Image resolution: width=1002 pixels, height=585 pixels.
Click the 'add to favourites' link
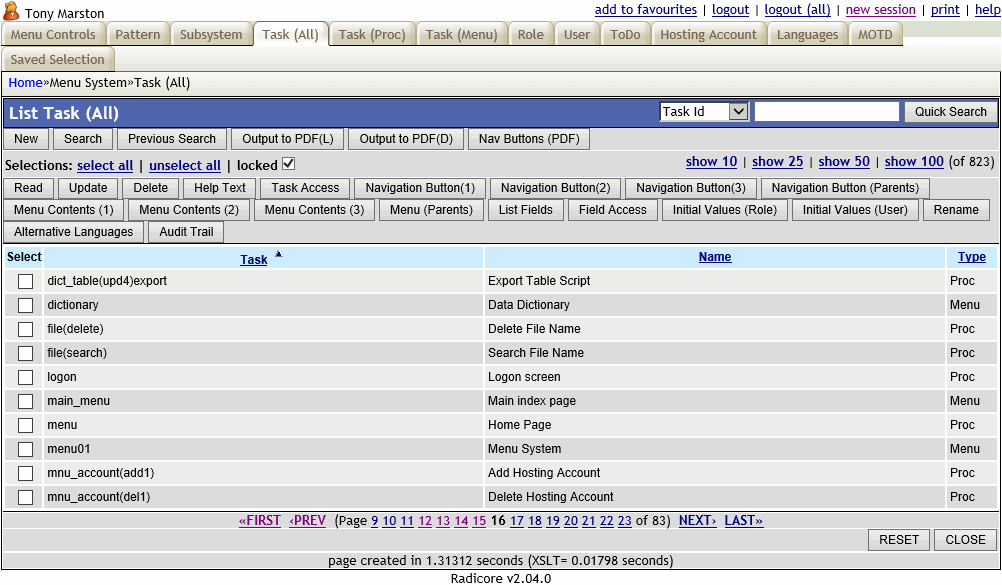(x=645, y=9)
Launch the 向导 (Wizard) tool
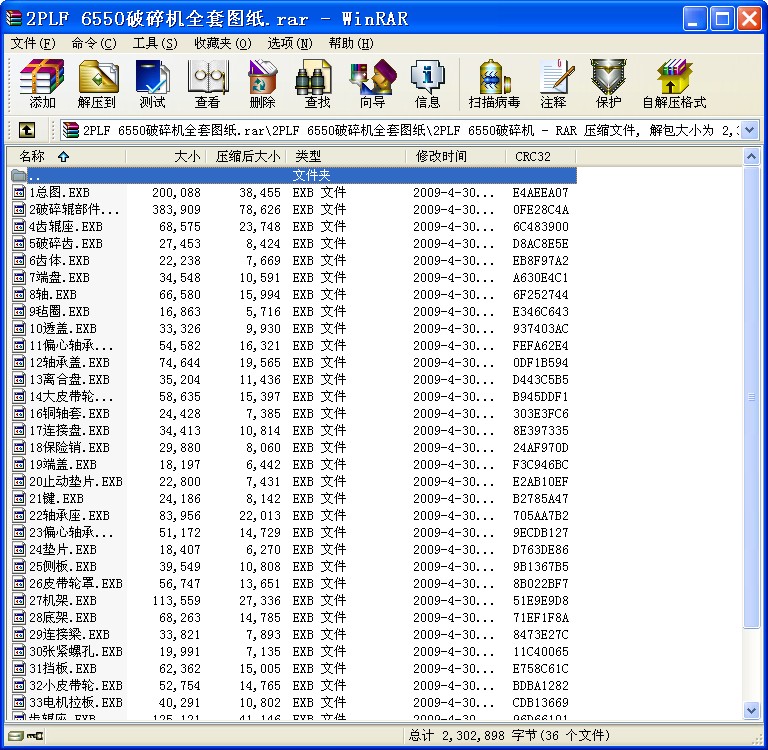The width and height of the screenshot is (768, 750). (373, 84)
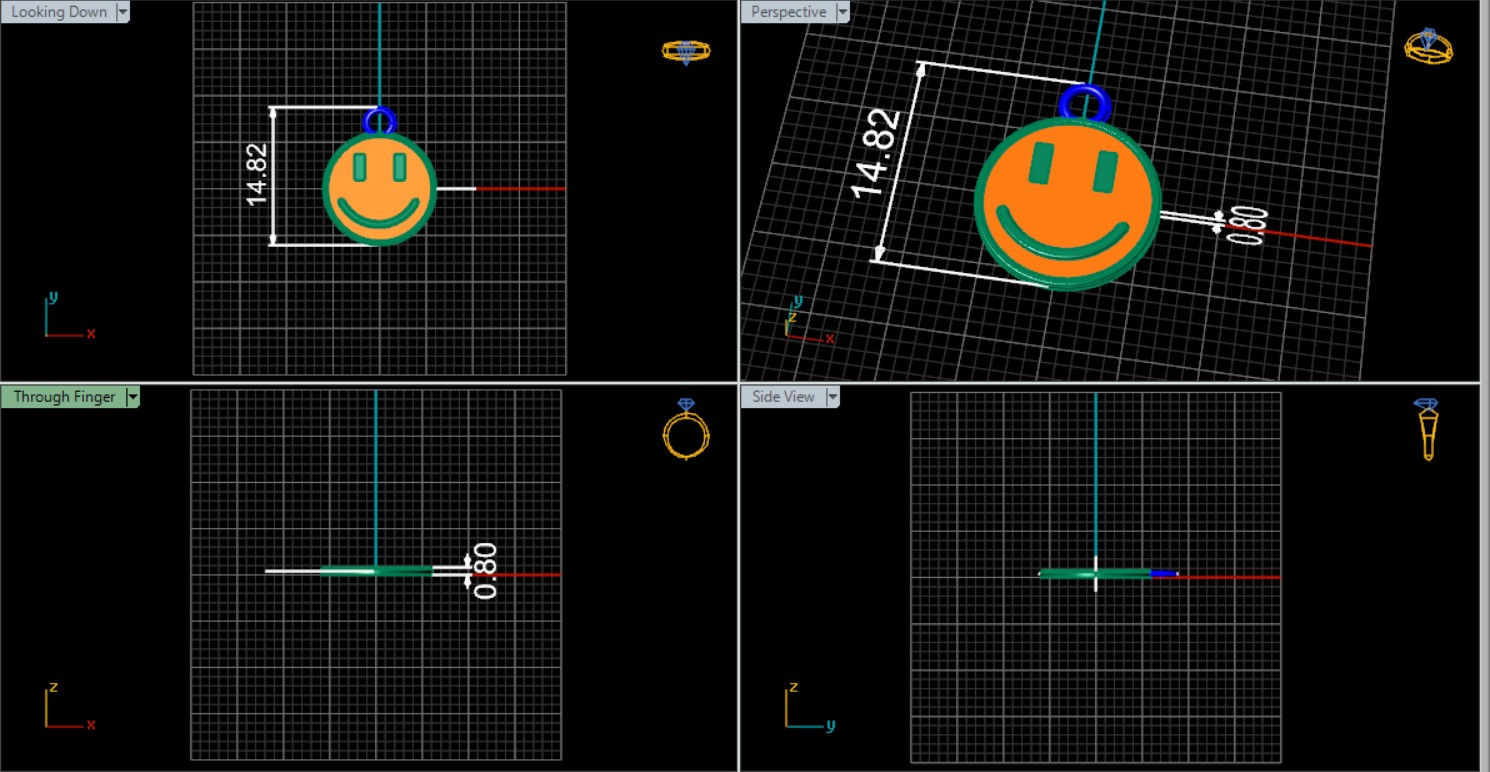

▶ EXERCISE: Copy exactly the lines from the line that contains "Click the 'add to favourites' link" through the last line of the records above, both ends included, but leave out the pictures.

▶ OUTPUT OF THE EXERCISE:
Click the 'add to favourites' link
(x=645, y=9)
Launch the 向导 (Wizard) tool
The width and height of the screenshot is (768, 750). (373, 84)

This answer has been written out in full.